◆ **Excerpted passage**
# Shark Fishing - Langdon Beach - 06/04



## AgentWD40 (Mar 10, 2009)

I've never been shark fishing and have been getting everything ready to try it out. The weather chased us away last night, so tonight was the night. My very pregnant wife, my son, and I went to Ft Pickens to give it a shot. We hit the pier around 3:00pm looking for some shark bait. Nothing but a remora was caught. At around 5:00 we headed to Langdon Beach to get set up and try to catch some bait again. After about an hour and still not having any bait, I called my buddy who was meeting us out there to stop and pick some up. I took the kayak out past the breakers for a last ditch effort to hook up on some lady fish or spanish. It worked! I caught a 15" spanish that was perfect for bait. My buddy arrived with a 25" mullet. So I paddled out the whole spanish and half the mullet on 2 rods. After about 20 minutes the rod with the spanish starts screaming. I jump up and get ready for my first shark. After a short fight (~20-25 mins), I beach my first shark ever. I believe it's a blacktip...could someone confirm?

◆ **Dataset extract**
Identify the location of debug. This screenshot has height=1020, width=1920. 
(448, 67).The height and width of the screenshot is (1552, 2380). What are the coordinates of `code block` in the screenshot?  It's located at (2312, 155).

◆ **Work to be completed**
In the shark fishing post, what bait did the writer's buddy bring?

◆ **The solution**
A 25" mullet.